### JOB A
In the passage on email migration, what happens on a desktop computer under IMAP when an email is read on a phone?

### PROVIDED PASSAGE
Let’s talk about migrations. There’s lots of different ways to migrate different email into your Workspace account. And if you’re preparing for a migration and you’ve got different sources of emails in different places, there’s different methods for how you may choose to get that data into your Workspace account and some considerations to make along the way.
So when you set up a Google Workspace account you’re going to have a set of mailboxes. Now I tend to call these buckets of email on this channel and they’re represented by your different users or staff that may be inside your business. Now if you’ve got three people in the business, let’s say you’ve got Peter here, you’ve got Bob there and you’ve got Sandy over there. Now you’ve got three mailboxes here but you’re probably going to have emails scattered in other places. So let’s say for example you’ve got your Apple Mail over here, let’s say maybe some of your email is sitting in Outlook, potentially maybe some of your email is sitting on a POP server, maybe you even have an Exchange Server if you’ve got a business, maybe you’re coming from the cloud from Microsoft 365.
Basically what our job is if we’re the person managing the migration is to determine where are all the places that your emails are at the moment. And it’s not just where you access your emails day to day, which may be Outlook or it may be Mac Mail, but it could also be where the data of your emails is actually stored. Because it might not actually be in the same place. Maybe you’re just downloading the latest 30 days of emails to your device but all of the archive data is actually sitting on a server somewhere.
Maybe you’re accessing your emails through a cPanel server and they tend to operate using technology called POP or IMAP. Now IMAP is where your emails live on the server and they take up server space, but if you’re using multiple devices you see the same set of folders and the same set of emails. Your inbox is your inbox – if you read an email on your phone it marks it as read on your desktop computer. But you may also be using a protocol called POP, and that protocol means that you’re downloading emails, you’re deleting them from the server every time you retrieve them, and you’re accessing them from your individual devices.

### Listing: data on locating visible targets
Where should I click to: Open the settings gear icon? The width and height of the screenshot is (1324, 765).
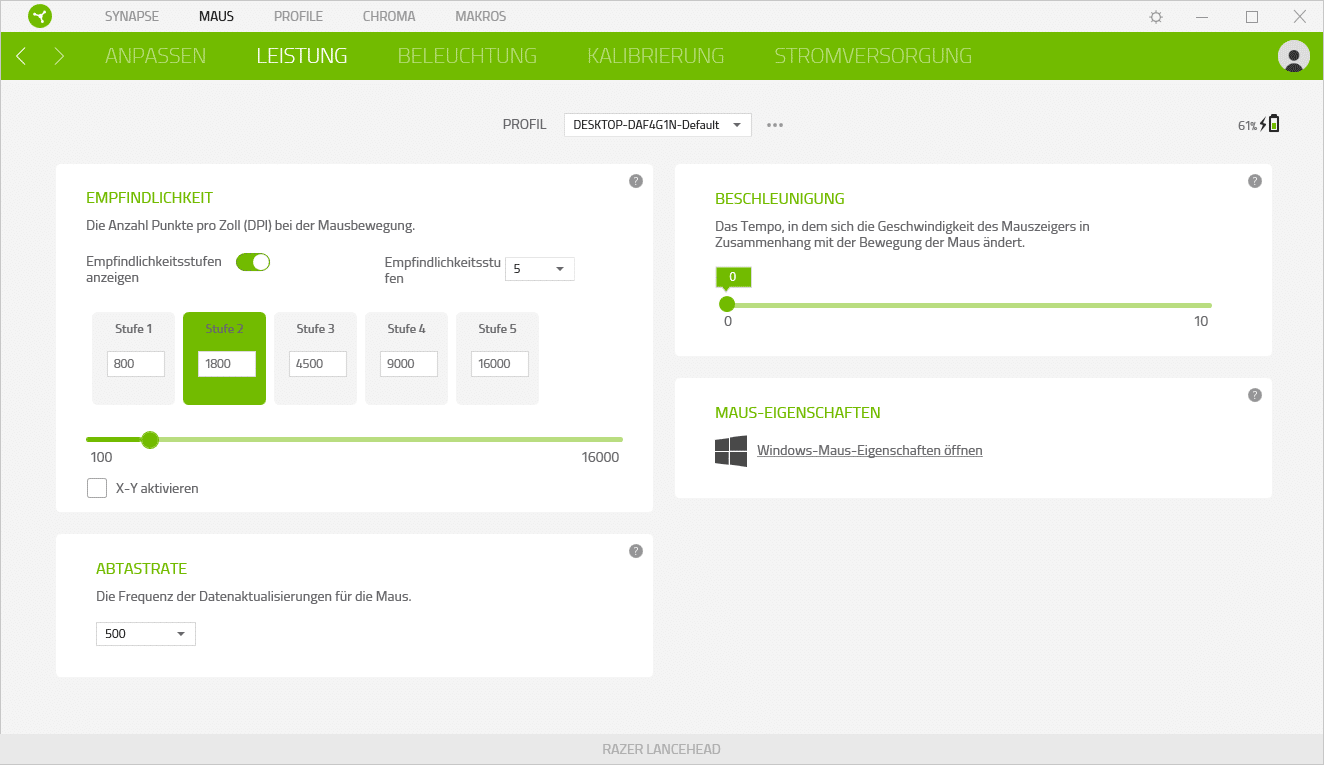(x=1156, y=17)
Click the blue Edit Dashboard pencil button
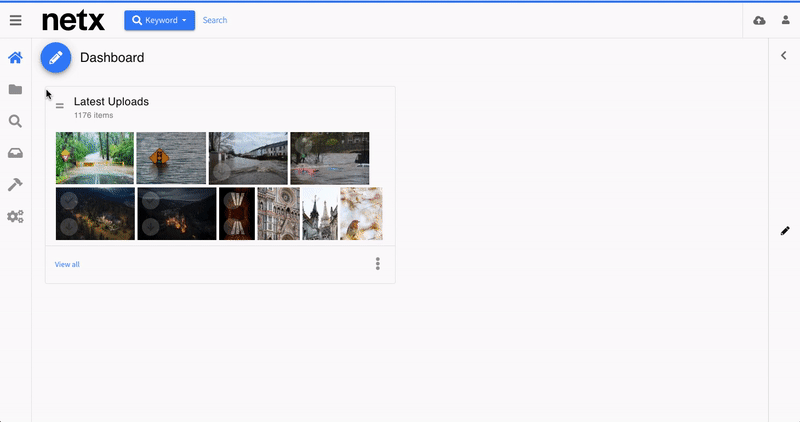The width and height of the screenshot is (800, 422). point(56,58)
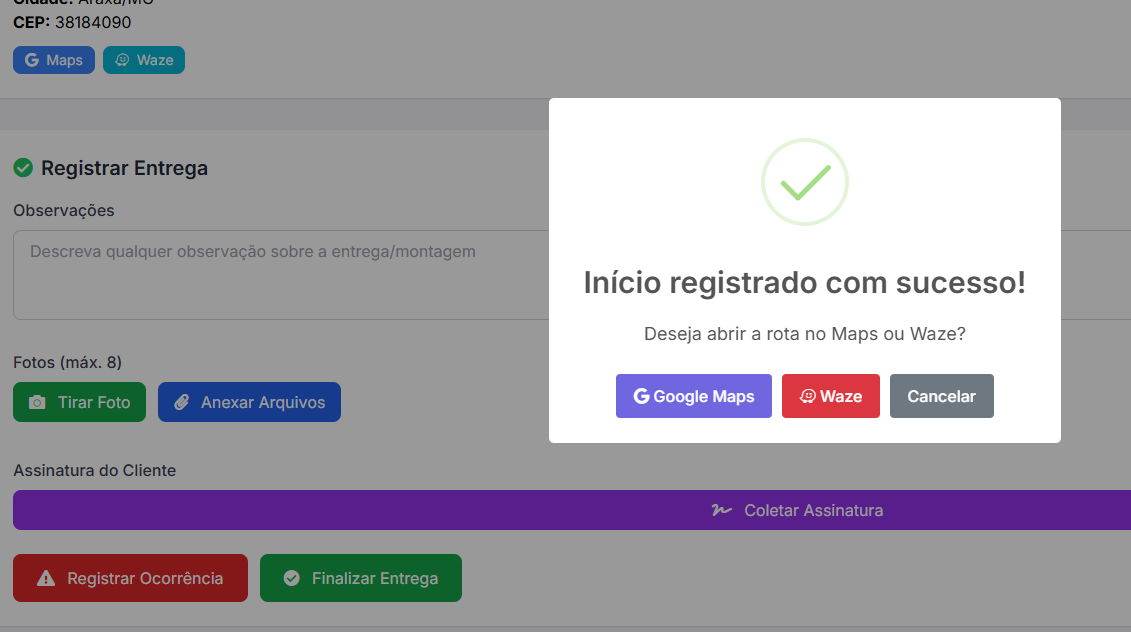The height and width of the screenshot is (632, 1131).
Task: Choose the red Waze button in the dialog
Action: click(831, 396)
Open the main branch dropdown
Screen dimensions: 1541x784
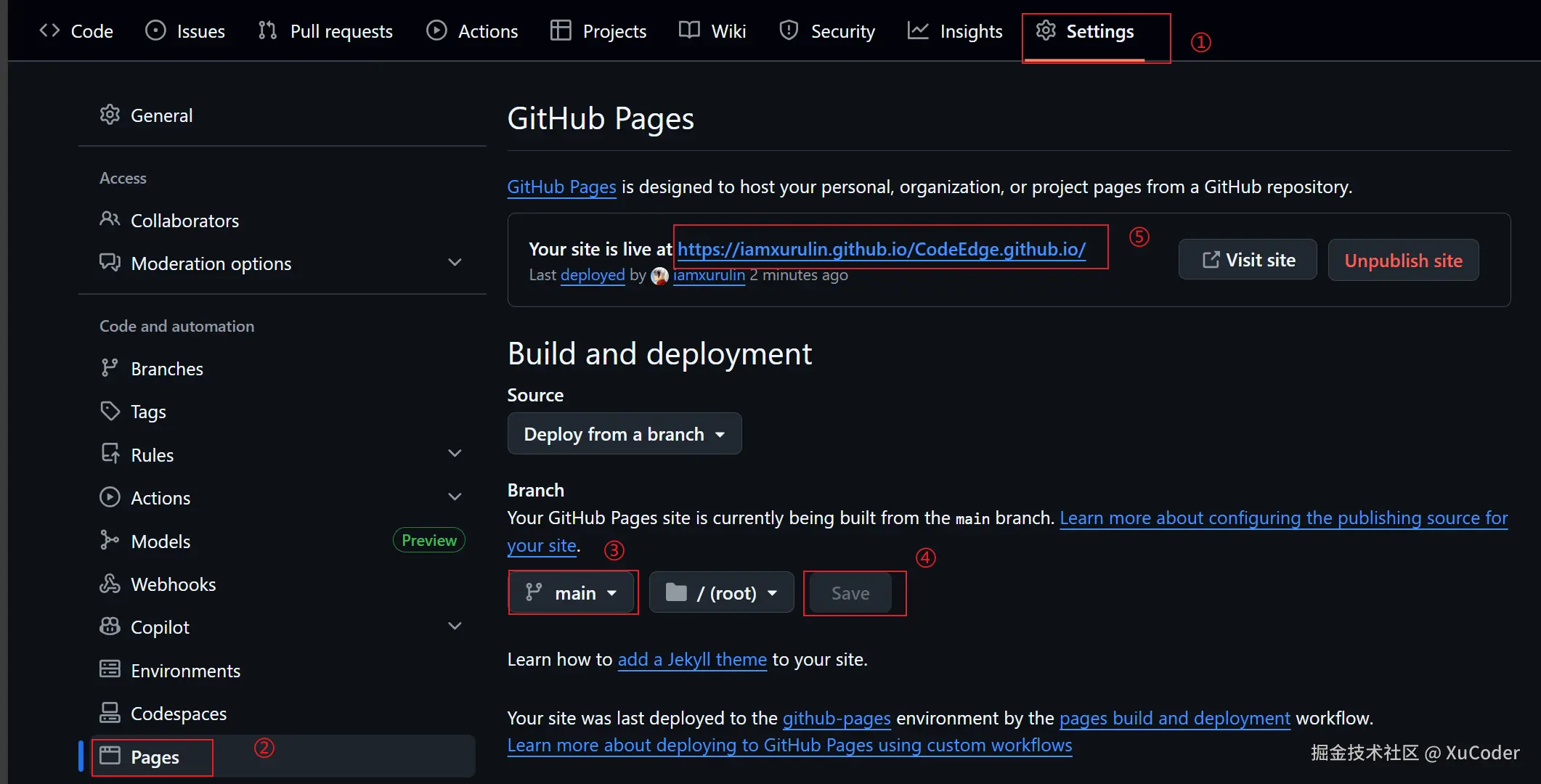click(572, 593)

### JOB B
Show each line of the listing above that contains the string "button". Case counts.

### FULL SOLUTION A
The email is marked as read on the desktop computer as well.

### FULL SOLUTION B
Click the blue Edit Dashboard pencil button
Task: Choose the red Waze button in the dialog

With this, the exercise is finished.